Takeaways from the recent poll:
📈Costs are up across the board: Restaurants are paying much more for food, supplies and labor than they were just six months ago.
💲Patrons bear the brunt: Nearly all restaurants have increased menu prices to offset these higher expenses, some by up to 15%.
🧑🍳Workers are still needed: Just 11% of restaurants report being fully staffed. Nearly half of respondents say they've closed areas or shortened hours because of these staffing shortages.
What they're saying: "[The poll] tells us that things are still pretty tough for restaurant operators and employees," John Barker, president and CEO of the restaurant association, tells Axios.
- Some businesses are taking unusual steps, Barker says, like charging market price for non-seafood dishes like beef and chicken.
State of play: Restaurant reservations were on the rebound this spring, as we wrote in early June, but the trend tapered off since then.
- Across Columbus this summer, most days have seen fewer reservations than on the same date in 2019, according to OpenTable data.

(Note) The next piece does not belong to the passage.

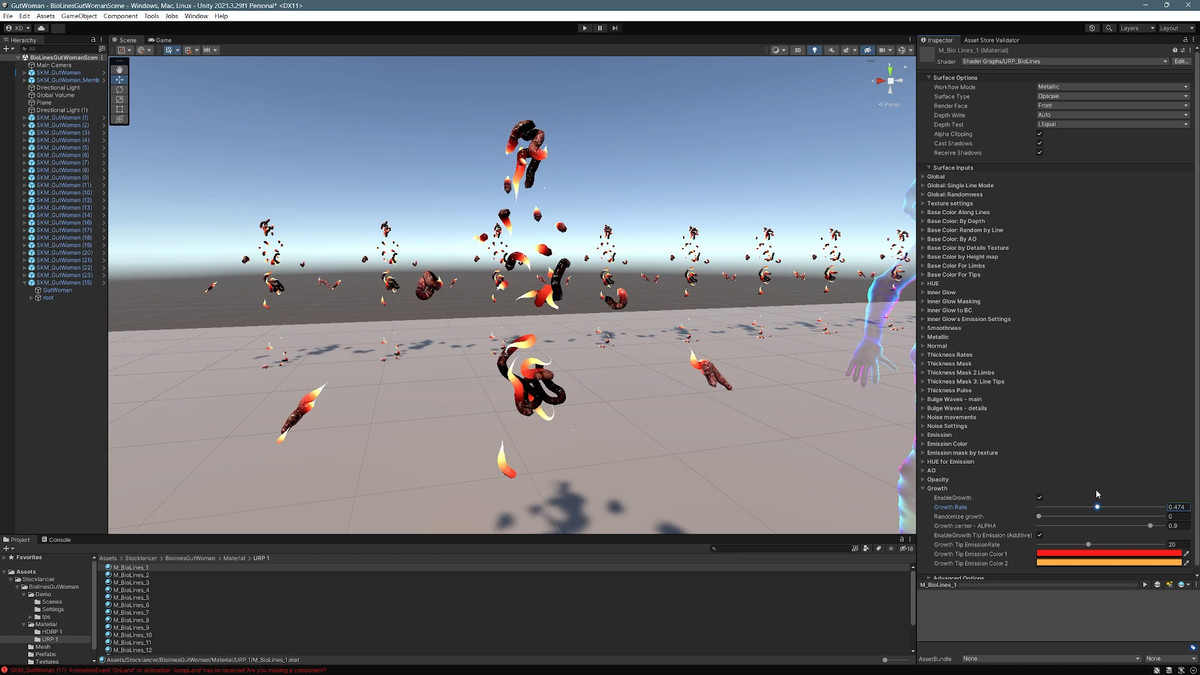Image resolution: width=1200 pixels, height=675 pixels.
Task: Expand the Inner Glow section
Action: 941,292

- The loss of downtown traffic is still harming businesses, with Barker pointing toward the recent closure of Melt Bar and Grilled's Short North location — which once was "the center of the universe" in that business district.
Yes, but: Americans trying to avoid expensive restaurant meals are also now feeling the pain at the grocery store.
💭 Tyler's thought bubble: Ohio Diner Journalism™ is a cliche on top of a cliche, but it occasionally proves constructive.
- The menu of a Cleveland-area diner I visited last Sunday featured a sticker reading: "All menu prices up $1."
The bottom line: Restaurateurs and patrons alike are trying their best to navigate higher costs, making discounts like those featured in 614 Restaurant Week even more enticing.